Start of Entries supplied

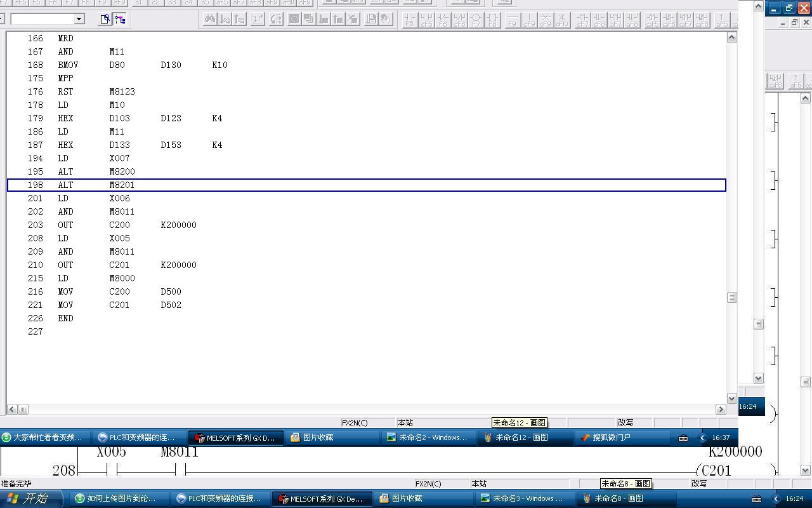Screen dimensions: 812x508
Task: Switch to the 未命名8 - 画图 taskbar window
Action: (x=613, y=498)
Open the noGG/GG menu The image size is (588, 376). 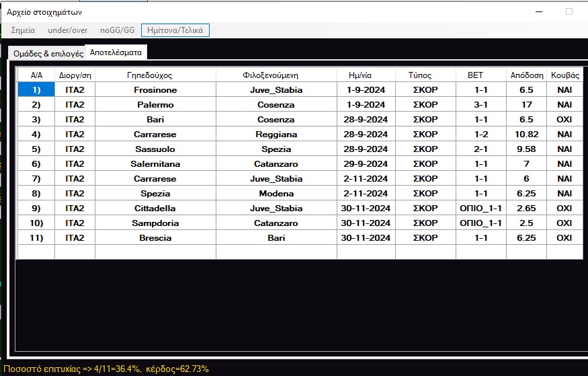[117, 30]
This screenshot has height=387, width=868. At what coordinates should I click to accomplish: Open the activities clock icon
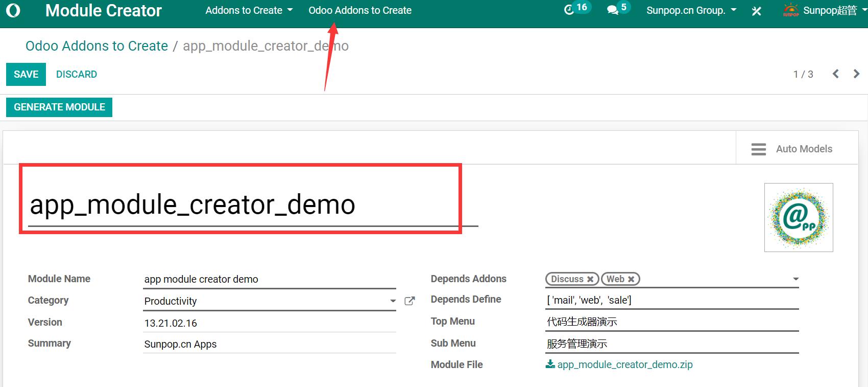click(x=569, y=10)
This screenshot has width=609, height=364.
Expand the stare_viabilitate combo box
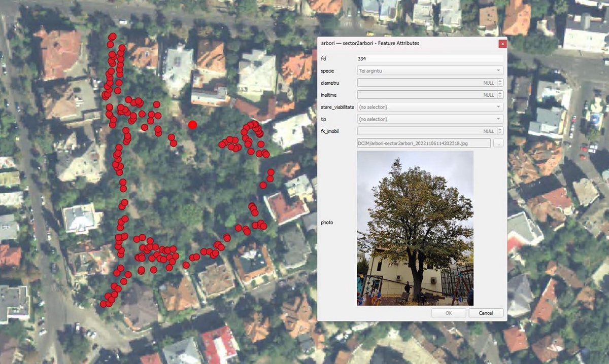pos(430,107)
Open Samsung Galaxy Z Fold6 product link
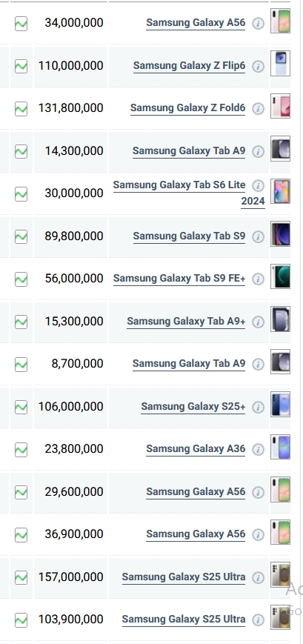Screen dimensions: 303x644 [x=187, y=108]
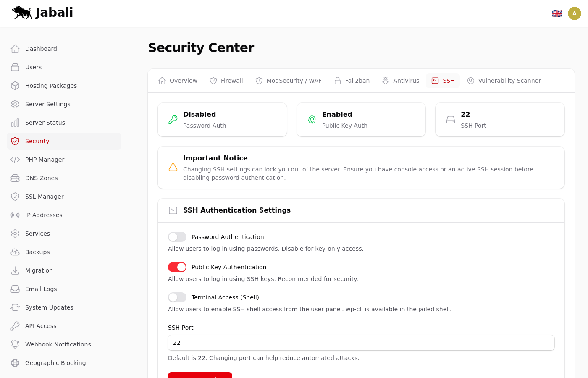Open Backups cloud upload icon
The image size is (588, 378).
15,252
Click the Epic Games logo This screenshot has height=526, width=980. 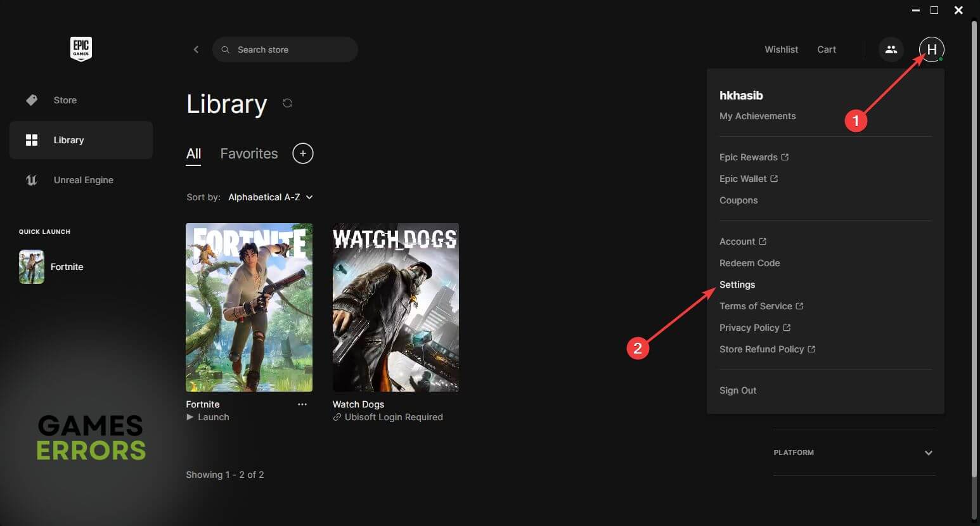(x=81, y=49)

End of Entries supplied
Start of Entries supplied

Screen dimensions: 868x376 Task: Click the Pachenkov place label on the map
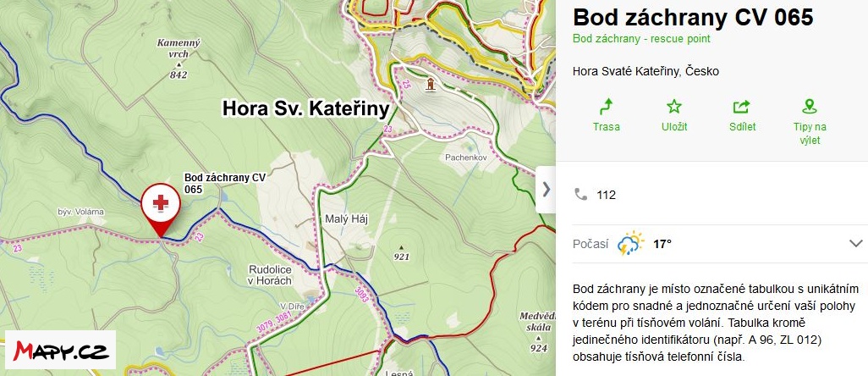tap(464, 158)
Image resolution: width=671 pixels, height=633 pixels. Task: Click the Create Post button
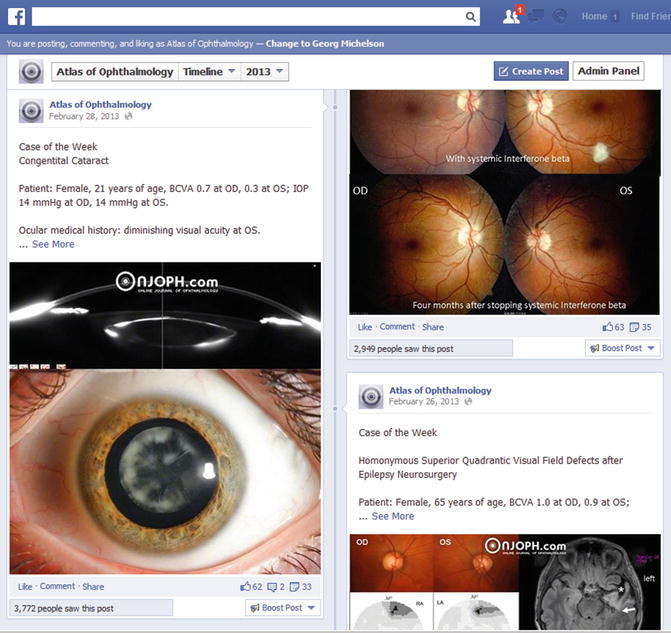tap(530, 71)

End of Entries supplied
Start of Entries supplied

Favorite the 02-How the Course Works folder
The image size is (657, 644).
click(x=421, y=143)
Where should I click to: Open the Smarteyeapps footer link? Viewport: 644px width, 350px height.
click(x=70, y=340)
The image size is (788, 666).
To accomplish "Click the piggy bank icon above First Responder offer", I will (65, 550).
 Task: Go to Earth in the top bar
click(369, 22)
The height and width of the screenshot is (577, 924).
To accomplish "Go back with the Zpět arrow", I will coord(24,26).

End of Entries supplied

- Try it:
Copy each line in the entries above where the word "will" shows up.

- Your response:
To accomplish "Click the piggy bank icon above First Responder offer", I will (65, 550).
To accomplish "Go back with the Zpět arrow", I will coord(24,26).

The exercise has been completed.